**ASSIGNMENT**
Of the entries that follow, how many lines hold the word "Switch"? Reply with the number only.
--
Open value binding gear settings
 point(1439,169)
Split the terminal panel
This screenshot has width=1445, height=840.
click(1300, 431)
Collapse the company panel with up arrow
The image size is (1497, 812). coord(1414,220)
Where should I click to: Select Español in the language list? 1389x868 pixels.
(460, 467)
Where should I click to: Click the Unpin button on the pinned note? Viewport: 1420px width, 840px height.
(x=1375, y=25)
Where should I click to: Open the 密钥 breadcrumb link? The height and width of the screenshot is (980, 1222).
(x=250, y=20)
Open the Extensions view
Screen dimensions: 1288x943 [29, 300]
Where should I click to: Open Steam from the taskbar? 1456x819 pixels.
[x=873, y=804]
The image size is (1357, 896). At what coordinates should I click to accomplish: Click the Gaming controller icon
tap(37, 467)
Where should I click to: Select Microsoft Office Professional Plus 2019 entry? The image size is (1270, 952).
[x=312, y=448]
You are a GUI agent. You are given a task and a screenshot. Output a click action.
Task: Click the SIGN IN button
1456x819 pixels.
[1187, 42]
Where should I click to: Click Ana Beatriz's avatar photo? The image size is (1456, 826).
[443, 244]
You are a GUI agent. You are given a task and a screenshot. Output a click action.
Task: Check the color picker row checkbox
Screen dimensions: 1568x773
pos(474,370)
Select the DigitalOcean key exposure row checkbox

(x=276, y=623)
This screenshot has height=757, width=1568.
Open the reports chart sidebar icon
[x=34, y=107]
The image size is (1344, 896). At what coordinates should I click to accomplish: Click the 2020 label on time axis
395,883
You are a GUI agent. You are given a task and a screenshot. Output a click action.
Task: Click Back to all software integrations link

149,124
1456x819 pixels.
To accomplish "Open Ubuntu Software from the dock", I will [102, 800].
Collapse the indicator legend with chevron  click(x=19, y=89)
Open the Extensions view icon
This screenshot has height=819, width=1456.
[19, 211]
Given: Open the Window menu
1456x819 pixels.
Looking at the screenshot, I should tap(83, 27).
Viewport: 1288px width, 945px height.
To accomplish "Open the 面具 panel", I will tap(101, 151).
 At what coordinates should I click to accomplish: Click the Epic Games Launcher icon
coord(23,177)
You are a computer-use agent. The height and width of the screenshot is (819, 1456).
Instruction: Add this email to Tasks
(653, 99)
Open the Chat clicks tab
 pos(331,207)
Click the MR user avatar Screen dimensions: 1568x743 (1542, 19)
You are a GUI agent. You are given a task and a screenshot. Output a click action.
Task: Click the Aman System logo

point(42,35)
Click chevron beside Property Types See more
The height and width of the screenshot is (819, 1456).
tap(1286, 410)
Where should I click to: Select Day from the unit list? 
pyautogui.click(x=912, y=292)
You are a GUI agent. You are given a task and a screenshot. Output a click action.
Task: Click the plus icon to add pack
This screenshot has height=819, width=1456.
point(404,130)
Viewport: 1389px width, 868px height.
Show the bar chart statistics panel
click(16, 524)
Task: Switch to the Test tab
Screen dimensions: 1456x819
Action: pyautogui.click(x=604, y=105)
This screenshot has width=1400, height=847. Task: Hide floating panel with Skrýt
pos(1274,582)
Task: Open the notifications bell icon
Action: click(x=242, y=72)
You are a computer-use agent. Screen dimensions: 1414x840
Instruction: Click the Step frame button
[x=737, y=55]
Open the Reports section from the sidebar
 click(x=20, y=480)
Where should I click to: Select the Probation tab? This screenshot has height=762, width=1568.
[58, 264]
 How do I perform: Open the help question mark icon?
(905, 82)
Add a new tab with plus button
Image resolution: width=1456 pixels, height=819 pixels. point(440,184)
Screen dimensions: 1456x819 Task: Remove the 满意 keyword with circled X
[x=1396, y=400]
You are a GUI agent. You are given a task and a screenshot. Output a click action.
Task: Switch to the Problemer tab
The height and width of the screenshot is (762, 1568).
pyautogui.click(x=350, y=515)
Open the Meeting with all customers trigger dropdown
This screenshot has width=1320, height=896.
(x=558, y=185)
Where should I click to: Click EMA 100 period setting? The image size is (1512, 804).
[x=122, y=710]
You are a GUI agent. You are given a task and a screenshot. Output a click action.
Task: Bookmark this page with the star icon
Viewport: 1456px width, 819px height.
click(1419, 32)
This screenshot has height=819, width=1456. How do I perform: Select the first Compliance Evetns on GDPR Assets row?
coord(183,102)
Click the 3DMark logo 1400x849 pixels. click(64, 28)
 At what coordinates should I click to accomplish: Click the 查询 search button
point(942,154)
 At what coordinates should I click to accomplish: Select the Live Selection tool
--
**EXERCISE RESPONSE**
2